Pogacar : amende et frasque au passage, le champion ne lâche rien
Tadej Pogacar, auréolé de sa victoire éclatante sur le Tour des Flandres, a vu sa joie ternie par une double sanction. L'une financière, l'autre administrative, révélant une bourde survenue en plein effort, mais qui ne saurait remettre en question sa suprématie sur les routes pavées.
Un malus pour une gestion de déchets approximative
L'amende de 500 francs suisses (environ 542 euros) infligée au coureur slovène pour une gestion de déchets jugée inadéquate est une petite misère pour le sportif le mieux payé du monde. Mais ce n'est pas tout. Pogacar a également perdu 25 points au classement mondial, une perte minime comparée aux enjeux de sa saison.

L'incident au passage à niveau : une question de timing
Plus préoccupant, l'incident impliquant un passage à niveau. Alors qu'il se dirigeait vers sa troisième victoire consécutive sur la Ronde, Pogacar, comme d'autres coureurs dont Remco Evenepoel, n'a pas stoppé son élan face à un signal lumineux rouge. Il a rapporté avoir confondu les commissaires de course avec des manifestants, un moment de confusion compréhensible dans l'intensité de la compétition. « J'ai cru à des manifestants, quelque chose de ce genre. Le peloton était déjà divisé, il n'y avait pas le temps de freiner brusquement », a-t-il déclaré, soulignant le risque de chute qu'aurait impliqué un freinage d'urgence.

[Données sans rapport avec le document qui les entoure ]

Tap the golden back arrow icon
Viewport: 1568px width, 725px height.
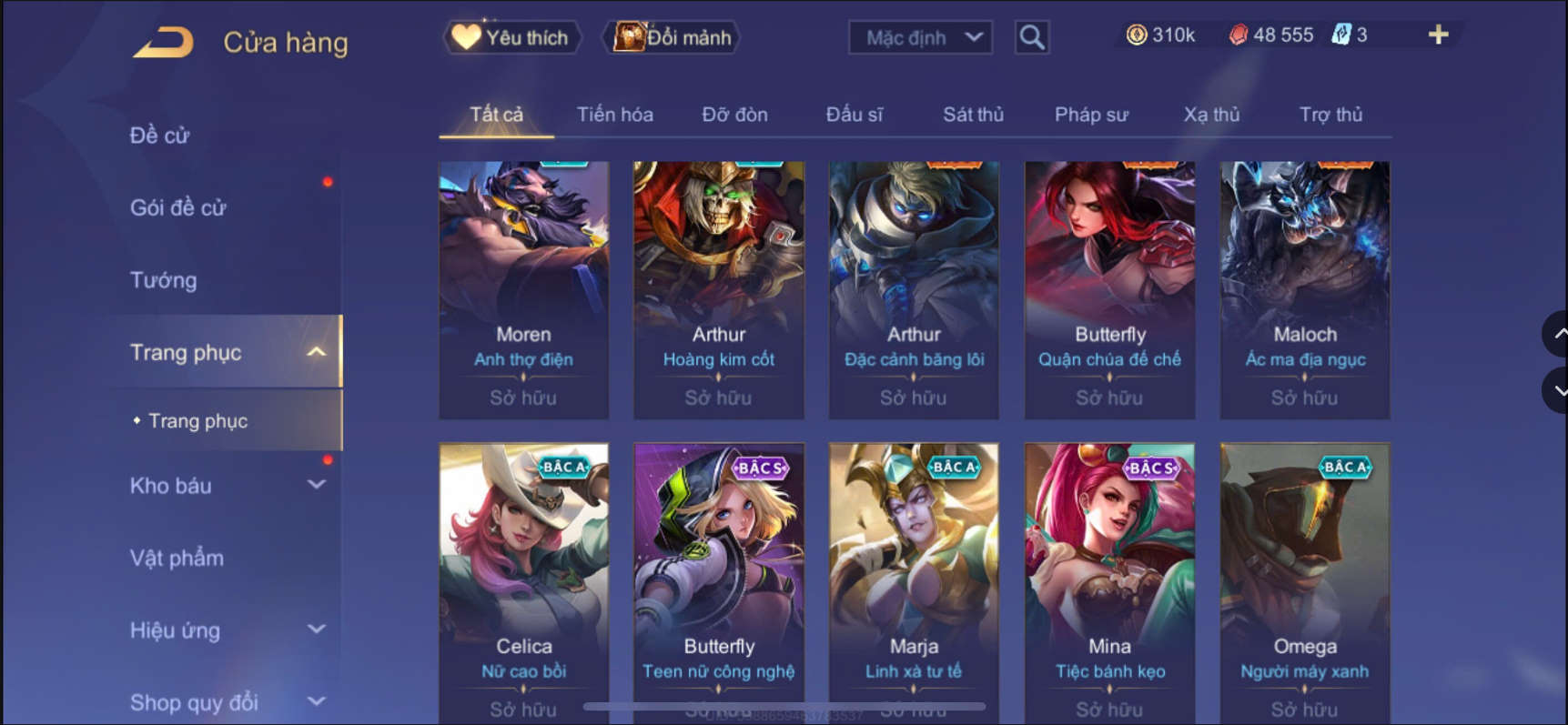click(x=164, y=42)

La législation belge est stricte : une amende de 320 euros et même une suspension de permis pourraient théoriquement être envisagées. Cependant, la mise en œuvre d'une telle sanction pour un coureur de ce calibre semble improbable. Les incidents sur les passages à niveau sont fréquents lors des classiques européennes, une conséquence inévitable de l'organisation logistique complexe de ces épreuves, où il est illusoire de penser qu'on peut bloquer le trafic ferroviaire à chaque fois qu'un groupe de cyclistes doit traverser.
La direction de course a finalement décidé de ne pas aller plus loin, évitant ainsi une disqualification qui aurait été disproportionnée. L'incident souligne une tension persistante entre l'organisation des courses cyclistes et les contraintes du réseau ferroviaire, une cohabitation difficile où le risque d'incidents est toujours présent.